La resistenza di Alberto il "presunto colpevole"

Garlasco (Pavia) - Sulla scacchiera dell’inchiesta i pezzi vengono spostati con esasperante lentezza. Nessuno ha fretta, nè il Pm nè il Gip che si riserva la decisione. Vorrebbe accelerare solo lui, Alberto Stasi, ma deve pazientare: «Voglio solo andare a casa», aveva detto nei giorni scorsi, puntellando con la baldanza la propria inquietudine. Gli tocca aspettare. E attrezzarsi per la terza notte in cella, in attesa del verdetto.

Se intorno all’indagine si combatte anche una guerra dei nervi, questo per Alberto è un momento difficilissimo. Il desiderio di tornare alla normalità convive con la paura di essere parcheggiato in cella per settimane.

Alle 10.30 si apre l’udienza di convalida del fermo. Un’ora di discussione e di domande: poi il futuro prossimo dell’indagato viene affidato a Giulia Pravon.

E’ un momento drammatico, ma non deve essere agevole, dopo questo tour de force, nemmeno l’incontro con i genitori: il primo abbraccio, dopo le manette. Gli portano alcuni libri, provano a consolarlo, gli chiedono com’è andata, le sue impressioni come fosse un giorno di scuola. Tutti quelli che hanno incontrato Stasi in carcere lo descrivono grintoso, determinato, decisissimo a non lasciarsi travolgere dagli avvenimenti, anche se il suo viso porta tutti i segni della stanchezza e trasmette tutta l’angoscia di questa difficilissima partita. Si può immaginare che Alberto abbia a sua volta rincuorato il padre Nicola e la madre Elisabetta, cercando di non far trapelare le proprie paure e le proprie debolezze.

Nel primo pomeriggio i coniugi, tesissimi, sono nel loro negozio di autoricambi alla periferia di Garlasco. Lavorano, servono i clienti, entrano e escono dagli uffici. Ad un certo punto vengono raggiunti da uno dei collaboratori dell’avvocato Giuseppe Colli e discutono sotto la pioggia per alcuni minuti. Ma quando all’orizzonte scorgono un gruppetto di giornalisti, quasi perdono la pazienza. «Andate via», dice lui e la moglie, una maschera di sofferenza, accompagna quelle parole con un gesto eloquente della mano.

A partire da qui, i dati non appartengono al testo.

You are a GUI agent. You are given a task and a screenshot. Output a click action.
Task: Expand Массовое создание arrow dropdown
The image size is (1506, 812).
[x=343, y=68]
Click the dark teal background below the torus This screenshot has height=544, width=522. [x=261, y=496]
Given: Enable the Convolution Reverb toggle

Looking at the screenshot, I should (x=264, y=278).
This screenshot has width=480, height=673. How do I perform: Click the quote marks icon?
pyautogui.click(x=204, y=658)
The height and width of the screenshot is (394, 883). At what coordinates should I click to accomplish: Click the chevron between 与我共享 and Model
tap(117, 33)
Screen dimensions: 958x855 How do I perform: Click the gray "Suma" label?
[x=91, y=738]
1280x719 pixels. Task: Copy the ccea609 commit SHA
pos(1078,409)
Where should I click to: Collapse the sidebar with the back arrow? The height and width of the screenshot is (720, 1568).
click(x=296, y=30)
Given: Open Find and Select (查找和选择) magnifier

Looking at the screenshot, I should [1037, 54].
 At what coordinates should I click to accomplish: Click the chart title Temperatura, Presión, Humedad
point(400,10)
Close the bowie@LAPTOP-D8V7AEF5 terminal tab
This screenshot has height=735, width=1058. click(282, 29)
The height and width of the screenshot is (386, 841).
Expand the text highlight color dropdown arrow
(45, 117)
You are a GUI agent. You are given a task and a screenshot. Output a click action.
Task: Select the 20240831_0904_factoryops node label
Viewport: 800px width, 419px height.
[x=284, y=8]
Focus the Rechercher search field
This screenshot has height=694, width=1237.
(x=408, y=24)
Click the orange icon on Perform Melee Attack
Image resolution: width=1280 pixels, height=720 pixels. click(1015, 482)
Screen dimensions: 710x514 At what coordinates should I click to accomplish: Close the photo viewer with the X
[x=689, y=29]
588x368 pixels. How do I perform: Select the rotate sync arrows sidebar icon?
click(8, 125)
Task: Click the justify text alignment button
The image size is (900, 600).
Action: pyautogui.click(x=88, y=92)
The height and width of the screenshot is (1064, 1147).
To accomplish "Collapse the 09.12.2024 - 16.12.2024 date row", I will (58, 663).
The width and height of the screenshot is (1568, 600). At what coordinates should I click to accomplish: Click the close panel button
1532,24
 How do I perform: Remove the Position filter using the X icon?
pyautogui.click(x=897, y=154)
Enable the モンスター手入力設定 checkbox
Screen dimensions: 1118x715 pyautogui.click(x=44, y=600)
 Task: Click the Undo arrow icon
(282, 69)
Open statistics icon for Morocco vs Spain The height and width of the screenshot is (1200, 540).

Il giorno dell’attesa, visto dalla parte degli Stasi, dev’essere pesantissimo. Quasi insopportabile. E invece nel pomeriggio si capisce che quel limbo, compreso fra la richiesta del Pm e la decisione del giudice, si allungherà oltre la notte. Solo stamattina verrà sciolta la riserva. Ciascuno dei protagonisti è solo con i propri pensieri.

«Sono preoccupato che non mi credano», aveva ammesso Alberto fra un colloquio e l’altro. Adesso deve sorvegliare in perfetta solitudine quell’incertezza: chiuso in quella cella che, banale a dirsi, ora ora dopo ora è sempre più una prigione. Soli, in un clima di sospensione, si fanno compagnia anche anche papà e mamma. Muti, come non avessero la bocca, i difensori: rocciosi nel confronto con l’accusa, silenziosissimi fuori dalle aule canoniche.

Nemmeno don Florindo, il cappellano che porta la misericordia fra i quasi quattrocento detenuti del carcere di Piccolini, può confortare Alberto. «Non l’ho visto, oggi non gli ho parlato», taglia corto affrontando i cronisti prima di celebrare la messa nella chiesa della frazione di cui è parroco.

Non resta che attendere. E cominciare a fare i conti con un tormento che rischia di durare assai a lungo. E allora chi ha sofferto e soffre, cerca di fare un passo indietro: «Non credo che diremo più nulla - sono le parole di Giuseppe Poggi, il padre di Chiara - sia che Alberto resti in carcere sia che gli venga concessa la libertà».